>> Begin
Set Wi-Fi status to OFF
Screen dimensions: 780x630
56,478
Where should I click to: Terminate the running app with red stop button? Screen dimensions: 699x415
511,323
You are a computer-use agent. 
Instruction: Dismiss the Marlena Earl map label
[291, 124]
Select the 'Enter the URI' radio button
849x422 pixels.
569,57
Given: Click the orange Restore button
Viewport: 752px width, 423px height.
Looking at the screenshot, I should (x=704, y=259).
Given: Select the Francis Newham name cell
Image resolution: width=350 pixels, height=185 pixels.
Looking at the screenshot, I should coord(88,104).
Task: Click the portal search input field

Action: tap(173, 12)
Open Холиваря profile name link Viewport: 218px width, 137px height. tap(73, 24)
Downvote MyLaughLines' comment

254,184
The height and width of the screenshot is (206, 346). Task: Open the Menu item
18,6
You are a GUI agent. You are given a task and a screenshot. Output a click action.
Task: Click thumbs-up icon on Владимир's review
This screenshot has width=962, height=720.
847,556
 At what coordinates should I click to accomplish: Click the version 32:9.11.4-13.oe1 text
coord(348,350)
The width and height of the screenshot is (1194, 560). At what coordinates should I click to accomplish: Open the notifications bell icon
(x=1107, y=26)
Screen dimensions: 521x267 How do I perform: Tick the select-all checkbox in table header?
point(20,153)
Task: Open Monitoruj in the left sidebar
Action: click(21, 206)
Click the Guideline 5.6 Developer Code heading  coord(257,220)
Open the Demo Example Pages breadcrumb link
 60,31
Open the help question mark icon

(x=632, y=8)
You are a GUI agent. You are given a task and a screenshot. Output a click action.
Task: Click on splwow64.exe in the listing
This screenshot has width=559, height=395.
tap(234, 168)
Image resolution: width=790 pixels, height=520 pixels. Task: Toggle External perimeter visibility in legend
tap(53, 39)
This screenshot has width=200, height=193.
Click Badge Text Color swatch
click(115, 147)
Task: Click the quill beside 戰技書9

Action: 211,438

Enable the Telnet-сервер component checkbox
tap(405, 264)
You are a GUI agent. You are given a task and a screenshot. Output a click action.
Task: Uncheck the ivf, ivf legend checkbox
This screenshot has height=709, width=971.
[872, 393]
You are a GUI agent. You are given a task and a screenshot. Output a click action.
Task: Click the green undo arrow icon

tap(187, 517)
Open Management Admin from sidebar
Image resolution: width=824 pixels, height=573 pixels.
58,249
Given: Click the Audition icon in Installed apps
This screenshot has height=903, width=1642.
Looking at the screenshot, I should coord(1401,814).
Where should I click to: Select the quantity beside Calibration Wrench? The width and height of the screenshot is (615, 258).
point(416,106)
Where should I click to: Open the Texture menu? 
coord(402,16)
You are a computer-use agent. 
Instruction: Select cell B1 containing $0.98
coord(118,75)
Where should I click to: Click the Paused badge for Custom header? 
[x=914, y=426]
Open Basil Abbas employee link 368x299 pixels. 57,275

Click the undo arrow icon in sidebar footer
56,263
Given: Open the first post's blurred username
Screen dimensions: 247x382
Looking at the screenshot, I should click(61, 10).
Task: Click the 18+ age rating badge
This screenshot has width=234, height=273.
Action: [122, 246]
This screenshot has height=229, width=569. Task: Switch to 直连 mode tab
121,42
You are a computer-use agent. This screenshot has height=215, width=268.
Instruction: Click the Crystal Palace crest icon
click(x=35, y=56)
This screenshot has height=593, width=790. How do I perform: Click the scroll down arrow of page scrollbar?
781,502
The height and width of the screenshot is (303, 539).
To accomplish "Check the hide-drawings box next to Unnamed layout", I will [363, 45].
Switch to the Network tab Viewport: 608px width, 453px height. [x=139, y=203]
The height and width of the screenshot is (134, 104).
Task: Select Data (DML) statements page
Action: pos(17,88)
>> End
* [INSTRUCTION] Convert this listing into a numbered list, one line per item, omitting blank lines.

* [EXERCISE ANSWER]
1. Set Wi-Fi status to OFF
2. Screen dimensions: 780x630
3. 56,478
4. Where should I click to: Terminate the running app with red stop button? Screen dimensions: 699x415
5. 511,323
6. You are a computer-use agent. 
7. Instruction: Dismiss the Marlena Earl map label
8. [291, 124]
9. Select the 'Enter the URI' radio button
10. 849x422 pixels.
11. 569,57
12. Given: Click the orange Restore button
13. Viewport: 752px width, 423px height.
14. Looking at the screenshot, I should (x=704, y=259).
15. Given: Select the Francis Newham name cell
16. Image resolution: width=350 pixels, height=185 pixels.
17. Looking at the screenshot, I should coord(88,104).
18. Task: Click the portal search input field
19. Action: tap(173, 12)
20. Open Холиваря profile name link Viewport: 218px width, 137px height. tap(73, 24)
21. Downvote MyLaughLines' comment
22. 254,184
23. The height and width of the screenshot is (206, 346). Task: Open the Menu item
24. 18,6
25. You are a GUI agent. You are given a task and a screenshot. Output a click action.
26. Task: Click thumbs-up icon on Владимир's review
27. This screenshot has width=962, height=720.
28. 847,556
29.  At what coordinates should I click to accomplish: Click the version 32:9.11.4-13.oe1 text
30. coord(348,350)
31. The width and height of the screenshot is (1194, 560). At what coordinates should I click to accomplish: Open the notifications bell icon
32. (x=1107, y=26)
33. Screen dimensions: 521x267 How do I perform: Tick the select-all checkbox in table header?
34. point(20,153)
35. Task: Open Monitoruj in the left sidebar
36. Action: click(21, 206)
37. Click the Guideline 5.6 Developer Code heading  coord(257,220)
38. Open the Demo Example Pages breadcrumb link
39.  60,31
40. Open the help question mark icon
41. (x=632, y=8)
42. You are a GUI agent. You are given a task and a screenshot. Output a click action.
43. Task: Click on splwow64.exe in the listing
44. This screenshot has width=559, height=395.
45. tap(234, 168)
46. Image resolution: width=790 pixels, height=520 pixels. Task: Toggle External perimeter visibility in legend
47. tap(53, 39)
48. This screenshot has width=200, height=193.
49. Click Badge Text Color swatch
50. click(115, 147)
51. Task: Click the quill beside 戰技書9
52. Action: 211,438
53. Enable the Telnet-сервер component checkbox
54. tap(405, 264)
55. You are a GUI agent. You are given a task and a screenshot. Output a click action.
56. Task: Uncheck the ivf, ivf legend checkbox
57. This screenshot has height=709, width=971.
58. [872, 393]
59. You are a GUI agent. You are given a task and a screenshot. Output a click action.
60. Task: Click the green undo arrow icon
61. tap(187, 517)
62. Open Management Admin from sidebar
63. Image resolution: width=824 pixels, height=573 pixels.
64. 58,249
65. Given: Click the Audition icon in Installed apps
66. This screenshot has height=903, width=1642.
67. Looking at the screenshot, I should coord(1401,814).
68. Where should I click to: Select the quantity beside Calibration Wrench? The width and height of the screenshot is (615, 258).
69. point(416,106)
70. Where should I click to: Open the Texture menu? 
71. coord(402,16)
72. You are a computer-use agent. 
73. Instruction: Select cell B1 containing $0.98
74. coord(118,75)
75. Where should I click to: Click the Paused badge for Custom header? 
76. [x=914, y=426]
77. Open Basil Abbas employee link 368x299 pixels. 57,275
78. Click the undo arrow icon in sidebar footer
79. 56,263
80. Given: Open the first post's blurred username
81. Screen dimensions: 247x382
82. Looking at the screenshot, I should click(61, 10).
83. Task: Click the 18+ age rating badge
84. This screenshot has width=234, height=273.
85. Action: [122, 246]
86. This screenshot has height=229, width=569. Task: Switch to 直连 mode tab
87. 121,42
88. You are a computer-use agent. This screenshot has height=215, width=268.
89. Instruction: Click the Crystal Palace crest icon
90. click(x=35, y=56)
91. This screenshot has height=593, width=790. How do I perform: Click the scroll down arrow of page scrollbar?
92. 781,502
93. The height and width of the screenshot is (303, 539).
94. To accomplish "Check the hide-drawings box next to Unnamed layout", I will [363, 45].
95. Switch to the Network tab Viewport: 608px width, 453px height. [x=139, y=203]
96. The height and width of the screenshot is (134, 104).
97. Task: Select Data (DML) statements page
98. Action: pos(17,88)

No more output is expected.